Even before they compete in California, the team has impressed teacher Evan Thayer, who has overseen the growth of the district robotics program.
“They teach me stuff,” he said about the two students who have competed nationally and internationally for three years.
Working through a program created by Texas-based VEX Robotics, which supplies robotics equipment and competition guidelines, the Cape Robotics program has middle and high school teams competing in state, national and international competitions.
Thayer is working to expand the program to include elementary school students, and fifth- and sixth-graders get beginning lessons by building motorized Lego vehicles.
Community support for Cape Robotics is provided by volunteers Tim Jones and Eric Jensen, Thayer said.
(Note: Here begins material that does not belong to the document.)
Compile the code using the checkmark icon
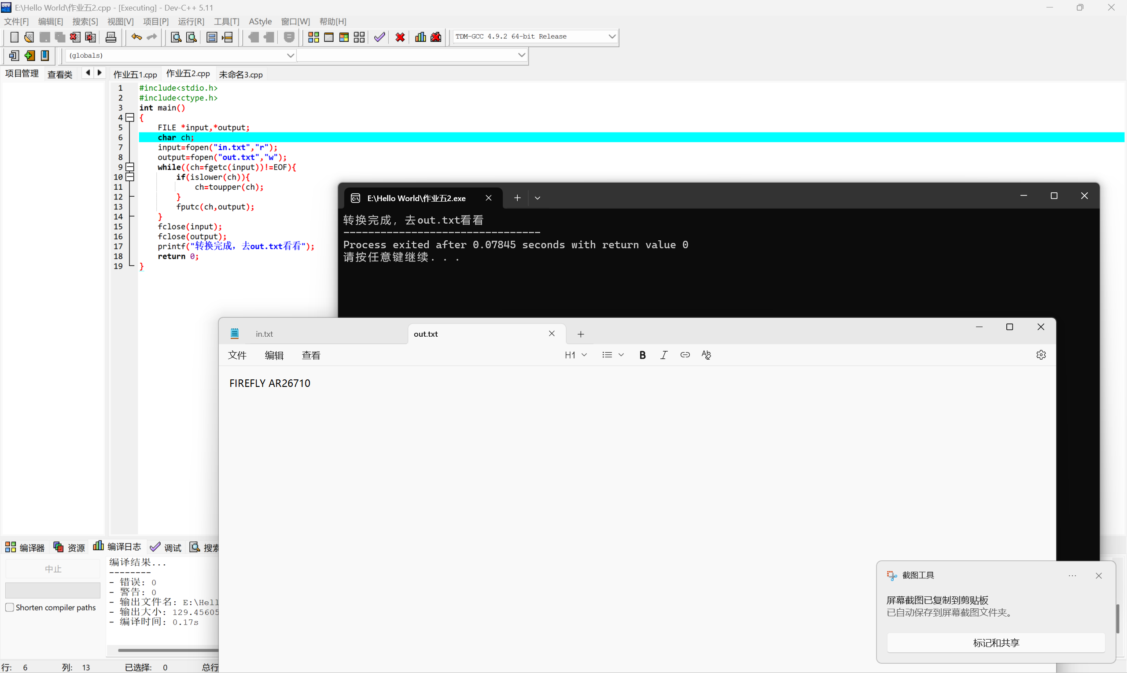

Jones, who works at AdvancePierre (formerly Barber Foods), has also coached ice hockey and enhances team building and strategy, Thayer said.
Jensen is a retired programmer who adds practical advice to projects.
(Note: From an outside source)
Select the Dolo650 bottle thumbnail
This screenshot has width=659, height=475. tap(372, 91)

But Thayer said much of the decision making is left to the students.
Castro and Dvorozniak have teamed up since seventh grade, and said they have learned as much from their failures as they have from their success.
In the high school classroom where they design, build and test robots, they taped four spindly metal strips to the wall.
The pieces were once used as axles, but could not withstand the torque of a robotic movement.
“Now they are drill bits,” Castro joked as he held up an axle twisted halfway up its shaft.
Early immersion in the mechanics, design and programming is important, Thayer said.
“It is so essential to start in middle school,” he said. “These are critical years.”
This year, Castro and Dvorozniak designed a robot with arms to reach about 3 feet high and an inner chamber to store blocks and balls, but have kept their work simple, they said.
The robot is controlled by two gaming consoles. One directs scooping and dropping the objects, the other directs motion. On controller contains a flash drive with the codes written to operate the robot.
“You don’t want to make it so complex you can’t drive it,” Dvorozniak said.
With relatively simple objectives for the championship, it is important to design something that works effectively, even if it is not flashy. That is part of what Thayer hopes students gain from the robotics experience.
“You have to understand the game first, to think about what you want it to achieve in this environment.” he said.
Thayer said the robotics program is great for developing minds already attuned to physics, mechanics and digital engineering. But the program also opens the eyes of students who might not have imagined themselves able to create practical solutions from a maze of wires, wheels, frames and motors.
“We want to see them apply academics to problem solving, even if it means learning how not to break a $20 motor,” Thayer said.
Using battery powered controls, Cape Elizabeth sophomores Anthony Castro, left and Luke Dvorozniak manuever their robot while preparing for next month’s world championship competition in southern California.